Calm Down (Communication Design, That Is)

Marketing communication is tough. There’s so much to say and people are only half listening or reading.

After 3 decades of professionally designing and communicating, I’ve identified the main problem. Our communication is often delivered in a busy, non-organized, and complicated design.

So, calm down. Please. Or risk never being heard, read, or understood.

Here are 5 ways to get started:

  1. Flatten and simplify. When it comes to design today, people don’t want to see layered and complex design. They want flatness. Simply, stop relying on glows or strokes around things to ensure they’re readable. Stop overlapping elements with lots of transparency. Simplify your design and make it quickly readable. The curse of bad communication design is that art trumps comprehension.
  2. Eliminate too many choices. When someone receives a multi-page menu from a restaurant, it can be debilitating. It’s difficult to make a choice and ultimately takes a long time! Compared to the restaurants where the chef decides there’ll only be a selection of 5 entrees today. So much easier! Be the chef. Choose what’s best for people to see and direct them quickly to important things and eliminate the unimportant. You should know your church better than them so let them rely on you for the choices. Slowing people down only creates an uneasy feeling and drives people from your communication.
  3. Restrict fonts and colors. Your brand should have certain restrictions in order to be known for what you look like. People get used to what that is. Don’t confuse them with fonts and colors that are outside of your brand foundation. 1 or 2 fonts are acceptable. Colors should be limited too!
  4. Line things up in your design.
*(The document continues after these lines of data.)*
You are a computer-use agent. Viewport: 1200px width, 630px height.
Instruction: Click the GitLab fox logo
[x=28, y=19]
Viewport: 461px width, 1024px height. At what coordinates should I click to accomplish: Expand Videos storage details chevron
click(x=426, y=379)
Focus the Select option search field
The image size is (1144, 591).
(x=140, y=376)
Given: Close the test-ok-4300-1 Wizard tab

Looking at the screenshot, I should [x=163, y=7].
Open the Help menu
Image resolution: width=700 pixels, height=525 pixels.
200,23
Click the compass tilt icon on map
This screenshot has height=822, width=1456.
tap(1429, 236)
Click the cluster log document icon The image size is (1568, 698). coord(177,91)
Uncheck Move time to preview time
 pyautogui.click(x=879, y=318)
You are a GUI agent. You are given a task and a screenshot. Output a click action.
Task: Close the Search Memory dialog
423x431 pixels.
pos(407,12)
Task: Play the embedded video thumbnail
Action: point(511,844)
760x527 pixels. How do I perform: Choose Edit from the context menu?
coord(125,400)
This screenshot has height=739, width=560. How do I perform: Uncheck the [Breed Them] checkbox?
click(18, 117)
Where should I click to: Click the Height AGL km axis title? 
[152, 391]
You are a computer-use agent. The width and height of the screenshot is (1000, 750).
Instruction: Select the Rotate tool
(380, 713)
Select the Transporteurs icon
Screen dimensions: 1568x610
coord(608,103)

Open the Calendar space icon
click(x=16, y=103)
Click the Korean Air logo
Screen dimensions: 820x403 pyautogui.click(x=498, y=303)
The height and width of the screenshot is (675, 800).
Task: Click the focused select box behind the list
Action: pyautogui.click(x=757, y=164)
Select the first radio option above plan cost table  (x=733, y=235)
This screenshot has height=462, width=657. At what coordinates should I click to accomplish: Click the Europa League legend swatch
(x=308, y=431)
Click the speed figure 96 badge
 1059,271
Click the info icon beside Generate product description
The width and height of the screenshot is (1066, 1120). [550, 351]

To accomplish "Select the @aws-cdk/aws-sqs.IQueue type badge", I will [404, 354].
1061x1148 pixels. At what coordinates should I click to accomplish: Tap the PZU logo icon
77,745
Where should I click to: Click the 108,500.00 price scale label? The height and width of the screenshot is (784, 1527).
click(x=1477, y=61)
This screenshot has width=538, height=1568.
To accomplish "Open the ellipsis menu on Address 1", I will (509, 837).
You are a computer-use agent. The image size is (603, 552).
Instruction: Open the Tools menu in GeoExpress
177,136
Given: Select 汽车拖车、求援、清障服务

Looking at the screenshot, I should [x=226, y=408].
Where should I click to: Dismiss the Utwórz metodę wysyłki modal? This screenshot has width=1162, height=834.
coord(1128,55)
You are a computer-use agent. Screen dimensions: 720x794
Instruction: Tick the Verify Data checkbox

When producing a layout, you’ll have several elements (photos, text, buttons, call-to-action, etc). Most read from left to right in a sweeping manner from the top to bottom. Centering elements require people to find the starting point of the next line in a jagged manner. If things are even more randomly placed; people will find it complex to find the priority of elements and lose the overall communication. Instead, line elements up to an invisible grid with a generous margin around everything. Do you need a single column or do you need more? Then have everything line up that you can. Horizontally and vertically.
  5. Edit. Edit. Edit. Stop telling everyone everything. Instead, eliminate all non-essentials. If they may need more, tell them they can discover details on your website (as long as they can EASILY find things there). Or maybe, if it’s digital, a button or link will direct them to the next step. Simple communication that gains attention and calls them to a next step is so much better than a complex promotion that is often ignored because it’ll take too much time to wade through it.